#### [ИСХОДНЫЙ ОТРЫВОК]
☆ ☆ ☆ ☆ ☆ ☆ ☆

Моя жизнь. Моя вера - Махатма Ганди
Мне кажется, что женщина является воплощением ахимсы. Ахимса предполагает безграничную любовь, в свою очередь предполагающую бесконечную готовность к страданию. Но почему она свойственна именно женщине, матери? Потому что она на протяжении девяти месяцев вынашивает ребенка, оберегает его в своем чреве и радуется тем мукам, что претерпевает во имя его. Есть ли страдания, которые могут превзойти родильные муки? Однако женщина забывает о них, преисполнившись радости творения. Кто еще готов ежедневно переносить тягчайшую боль и терпеть большие лишения, нежели женщина ради своего ребенка? Пусть она распространит эту любовь на все человечество и забудет, что когда-то была или может стать предметом низкой чувственной страсти мужчины. И тогда она займет высокое место рядом с мужчиной как его мать, создательница и безмолвная наставница. Ей дано учить искусству мира раздираемую войнами землю, истосковавшуюся по благу покоя.
19. Любовь, воплощающаяся в жертвенном служении
А. Служение
Единственный способ обрести Бога – это узреть Его в Его творении и слиться с Его созданиями. Это возможно лишь в служении миру. Я – мельчайшая частица целого и смогу обрести Его лишь в лоне всего человечества. Мои соотечественники – мои ближайшие соседи. Они сделались столь беспомощными, столь неизобретательными, столь ленивыми, что все свои усилия я должен направить на служение им. Если бы я мог убедиться, что обрету Его в уединенной пещере в Гималаях, то немедленно отправился бы туда. Но я сознаю, что не обрету Его в отрыве от всего человечества.
Поскольку Бог бросил мой жребий и он выпал в Индии, я предал бы своего Создателя, если бы не стал служить индийцам. Не зная, как служить им, я не смогу принести пользу и всему человечеству.
Мне известно, что Господь чаще пребывает с самыми жалкими и смиренными из Своих созданий, нежели с сильными и могущественными, и потому я стремлюсь уподобиться жалким и смиренным. Но достичь этого я могу лишь в служении им. Поэтому-то я всеми силами стараюсь помочь угнетенным классам. А поскольку сделать это невозможно вне политики, мне не остается ничего иного, как заниматься политикой.

☆ ☆ ☆ ☆ ☆ ☆ ☆

Фрагмент из набора данных
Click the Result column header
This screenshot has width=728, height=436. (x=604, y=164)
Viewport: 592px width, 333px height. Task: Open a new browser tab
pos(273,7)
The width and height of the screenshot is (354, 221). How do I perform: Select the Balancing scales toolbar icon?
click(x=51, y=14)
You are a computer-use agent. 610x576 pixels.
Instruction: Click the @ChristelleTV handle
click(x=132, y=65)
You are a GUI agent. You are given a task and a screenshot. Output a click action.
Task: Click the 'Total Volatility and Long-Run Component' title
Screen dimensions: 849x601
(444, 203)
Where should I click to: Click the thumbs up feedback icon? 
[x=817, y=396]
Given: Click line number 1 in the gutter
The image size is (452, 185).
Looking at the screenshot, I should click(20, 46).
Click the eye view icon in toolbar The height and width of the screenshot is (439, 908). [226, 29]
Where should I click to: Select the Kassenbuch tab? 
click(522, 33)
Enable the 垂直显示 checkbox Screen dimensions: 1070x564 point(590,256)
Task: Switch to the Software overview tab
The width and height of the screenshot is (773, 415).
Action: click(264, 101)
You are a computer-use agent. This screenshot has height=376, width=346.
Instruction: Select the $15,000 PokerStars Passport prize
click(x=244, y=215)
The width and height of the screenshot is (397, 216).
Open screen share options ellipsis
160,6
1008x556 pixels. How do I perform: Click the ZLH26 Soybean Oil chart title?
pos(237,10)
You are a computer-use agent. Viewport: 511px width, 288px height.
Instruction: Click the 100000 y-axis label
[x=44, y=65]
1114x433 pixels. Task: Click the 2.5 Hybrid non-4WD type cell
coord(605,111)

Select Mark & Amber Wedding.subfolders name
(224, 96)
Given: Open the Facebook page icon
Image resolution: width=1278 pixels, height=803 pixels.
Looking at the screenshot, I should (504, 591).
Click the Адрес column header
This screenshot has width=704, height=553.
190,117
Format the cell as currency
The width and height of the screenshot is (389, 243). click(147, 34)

☆ ☆ ☆ ☆ ☆ ☆ ☆

#### [ПИСЬМЕННОЕ ЗАДАНИЕ 1]
Перепишите из отрывка дословно фрагмент, начиная со слов «19. Любовь, воплощающаяся» и до слов «от всего человечества.» включительно.
#### [ПИСЬМЕННОЕ ЗАДАНИЕ 2]
Почему, согласно отрывку, автору не остается ничего иного, как заниматься политикой? Ответьте в одном–трех предложениях.

#### [ИТОГОВЫЙ ОТВЕТ 1]
19. Любовь, воплощающаяся в жертвенном служении
А. Служение
Единственный способ обрести Бога – это узреть Его в Его творении и слиться с Его созданиями. Это возможно лишь в служении миру. Я – мельчайшая частица целого и смогу обрести Его лишь в лоне всего человечества. Мои соотечественники – мои ближайшие соседи. Они сделались столь беспомощными, столь неизобретательными, столь ленивыми, что все свои усилия я должен направить на служение им. Если бы я мог убедиться, что обрету Его в уединенной пещере в Гималаях, то немедленно отправился бы туда. Но я сознаю, что не обрету Его в отрыве от всего человечества.

#### [ИТОГОВЫЙ ОТВЕТ 2]
Господь чаще пребывает с самыми жалкими и смиренными, и автор стремится уподобиться им, а достичь этого можно лишь в служении им. Поэтому он всеми силами старается помочь угнетенным классам, а сделать это вне политики невозможно.